Friday, May 30, 2014
No law to curb human trafficking
It may sound strange but it’s true. There is no law against human trafficking in India. Human traffickers are now booked either under the Immoral Traffic Prevention Act or the Passport Act. With the number of such cases going up in Kerala recently, lawyers point to the need to enact a separate law to curb such a crime.
In fact, there is not even a clear definition for trafficking under the current laws. While the Immoral Traffic Prevention Act refers to trafficking for prostitution, it does not provide comprehensive protection for children too.
As per this act if a person is found with a child it is assumed that he has detained that child for immoral reasons and can be punished from seven years in prison to life imprisonment, or sentenced to a term which may extend to ten years.
All this plus a maximum fine of one lakh rupees. Another section incorporated against the accused is Section 366 (kidnapping) but the act is inadequate as it is often used to book sexual offenders.
Adv Raja Vijayaraghavan, practicing at the High Court, points out that the accused involved in child trafficking cannot be booked under this Act and even if one is booked, the accused can escape from law as the provisions are inadequate.
“The situation is grave. To curb the increase in the number of human trafficking cases a foolproof law should be brought in,” he said. Cops as well as courts are finding it hard to deal with such cases owing to the loopholes in the law.
Under the Passport Act, while the victims get caught in foreign or domestic airports, the real masterminds behind the crime, escape. The High Court has recently expressed concern over this point recently while dealing with a case involving the trafficking of a toddler.
Director General of Prosecution T Asaf Ali echoed this view. It was high time the legal fraternity discussed these issues rather than just talking politics, he added.

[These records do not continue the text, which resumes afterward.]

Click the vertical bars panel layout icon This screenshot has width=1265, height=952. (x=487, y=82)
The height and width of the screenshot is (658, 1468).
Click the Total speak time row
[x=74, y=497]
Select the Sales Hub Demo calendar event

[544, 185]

In the Nedumbassery human trafficking case, the victim from Kazhakoottam in Thiruvananthapuram had initially voluntarily left for the Gulf, supported by the racket, for a job. She was later inducted into the sex trade before she fled back to Kerala and confessed to the police.
Among the several cases registered by the police, one was against the victim, for illegally migrating without valid documents. The persons involved in the racket were not arraigned as there was no law to prosecute them. The passport forgery case was made solely against the victim.
However, Alex K. John, the superintendent of crime branch police, who investigated the Nedumbassery human trafficking case before handing it over to the Central Bureau of Investigation, is of the opinion that the term ‘human trafficking’ was developed just for media sensationalism and the issue has to be dealt with from other perspectives too.
“A person trying to illegally migrate from a country with the support of rackets can still be charged for forgery of passports and travel documents. Though there is no exact law for human trafficking, a person who tried to migrate illegally can still be charged. As Justice V.R. Krishna Iyer says, it is high time we moved from the ‘court of law’ to ‘court of justice’,” the cop said.
The officer is also of the opinion that the cops would abide by the law, and file cases and it was up to the judiciary to introduce new laws.